DR. MELIAN: That is something that we

would have to go back and look at the database. We

think if anything is going to have an impact on the

things that we have looked at, it would be baseline

pain where patients with more severe pain tend to

have a greater improvement.

DR. GIBOFSKY: Dr. Williams.

DR. WILLIAMS: We did not address

allopurinol and I assume the patients who were on

chronic allopurinol would remain on like we do with

diuretics and aspirin.

There is some, I don't know if it's

evidence based, that starting allopurinol can

prolong the attacks of gout, and if they got put on

allopurinol, I assume they would have been put on

other medications and not qualify for the trial

anyway, but if someone were just put on allopurinol

 

277

acutely, or if that should be stopped or at least

stratified.

DR. GIBOFSKY: Dr. Bathon.

DR. BATHON: Apparently, some

complementary and alternative things that are out

on the market have steroids in them, so we might

just say restrict those kinds of things.

DR. GIBOFSKY: Any further comments about

Roman Numeral VI? Any further comments about any

of the issues we have been discussing this

afternoon in response to the questions posed to us

for consideration?

Any other questions from you, Dr.

Schiffenbauer, for our consideration? Anyone?

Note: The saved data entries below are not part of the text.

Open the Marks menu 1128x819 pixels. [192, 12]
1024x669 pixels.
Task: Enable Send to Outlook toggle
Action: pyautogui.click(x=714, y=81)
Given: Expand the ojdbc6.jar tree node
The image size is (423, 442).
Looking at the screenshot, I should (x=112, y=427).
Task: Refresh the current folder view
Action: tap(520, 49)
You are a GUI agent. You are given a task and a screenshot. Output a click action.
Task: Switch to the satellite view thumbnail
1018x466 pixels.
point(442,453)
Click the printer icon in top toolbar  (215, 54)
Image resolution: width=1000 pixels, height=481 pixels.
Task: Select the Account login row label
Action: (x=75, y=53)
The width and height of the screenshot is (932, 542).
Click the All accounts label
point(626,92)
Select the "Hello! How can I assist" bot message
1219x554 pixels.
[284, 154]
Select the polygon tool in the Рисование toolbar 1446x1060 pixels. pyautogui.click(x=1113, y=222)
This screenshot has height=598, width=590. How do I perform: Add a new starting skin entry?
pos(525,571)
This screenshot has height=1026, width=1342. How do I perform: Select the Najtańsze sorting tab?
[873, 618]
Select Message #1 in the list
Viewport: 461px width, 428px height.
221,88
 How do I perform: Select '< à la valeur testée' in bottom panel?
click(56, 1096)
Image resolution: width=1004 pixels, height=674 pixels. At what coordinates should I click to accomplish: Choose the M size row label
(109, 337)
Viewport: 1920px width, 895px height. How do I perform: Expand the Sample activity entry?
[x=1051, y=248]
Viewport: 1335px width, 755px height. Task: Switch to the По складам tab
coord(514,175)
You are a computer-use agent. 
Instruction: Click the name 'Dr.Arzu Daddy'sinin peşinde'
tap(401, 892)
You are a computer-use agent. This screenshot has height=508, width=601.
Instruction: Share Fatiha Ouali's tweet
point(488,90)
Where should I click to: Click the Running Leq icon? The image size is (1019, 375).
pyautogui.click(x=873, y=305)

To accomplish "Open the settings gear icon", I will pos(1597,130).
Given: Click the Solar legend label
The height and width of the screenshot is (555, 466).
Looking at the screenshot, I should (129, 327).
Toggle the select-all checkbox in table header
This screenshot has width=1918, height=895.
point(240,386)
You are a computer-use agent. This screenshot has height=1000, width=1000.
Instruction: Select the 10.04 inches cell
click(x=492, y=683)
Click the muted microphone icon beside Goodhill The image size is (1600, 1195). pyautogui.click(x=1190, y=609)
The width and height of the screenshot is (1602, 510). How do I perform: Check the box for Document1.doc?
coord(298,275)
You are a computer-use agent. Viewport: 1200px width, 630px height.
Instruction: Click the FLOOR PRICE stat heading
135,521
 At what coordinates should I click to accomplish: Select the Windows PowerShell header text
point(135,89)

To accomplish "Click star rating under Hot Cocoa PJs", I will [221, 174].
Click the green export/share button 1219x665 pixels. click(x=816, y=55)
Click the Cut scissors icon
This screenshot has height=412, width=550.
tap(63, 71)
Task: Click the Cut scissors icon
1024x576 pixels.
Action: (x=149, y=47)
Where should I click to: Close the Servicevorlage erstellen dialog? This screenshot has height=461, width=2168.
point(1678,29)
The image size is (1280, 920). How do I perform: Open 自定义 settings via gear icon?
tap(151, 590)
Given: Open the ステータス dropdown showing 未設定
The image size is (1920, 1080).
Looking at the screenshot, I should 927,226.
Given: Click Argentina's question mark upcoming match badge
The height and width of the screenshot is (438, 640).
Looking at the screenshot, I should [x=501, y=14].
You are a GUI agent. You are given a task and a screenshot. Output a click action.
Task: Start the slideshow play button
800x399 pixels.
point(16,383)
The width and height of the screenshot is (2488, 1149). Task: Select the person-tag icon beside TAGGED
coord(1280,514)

If there are no further questions from the

panel or issues to discuss, Dr. Harvey, would you

like to make some concluding remarks?

DR. HARVEY: First of all, I would like to

thank you all for your service to the Committee. I

really believe that these last two days have been

very productive and have had a lot of good

discussion on all the different areas that were

 

278

outlined in the agenda.

I really think that this discussion and

what we have done yesterday and today will lead to

future clinical trials for new therapies for

patients who are currently suffering, so I thank

you for your service.

DR. GIBOFSKY: Thank you. I would like to

thank the members of the panel for their spirited

and considered deliberations these last two days.

I would like to thank you once again for making my

job so easy and hopefully, yours so enjoyable.

I will declare this meeting adjourned.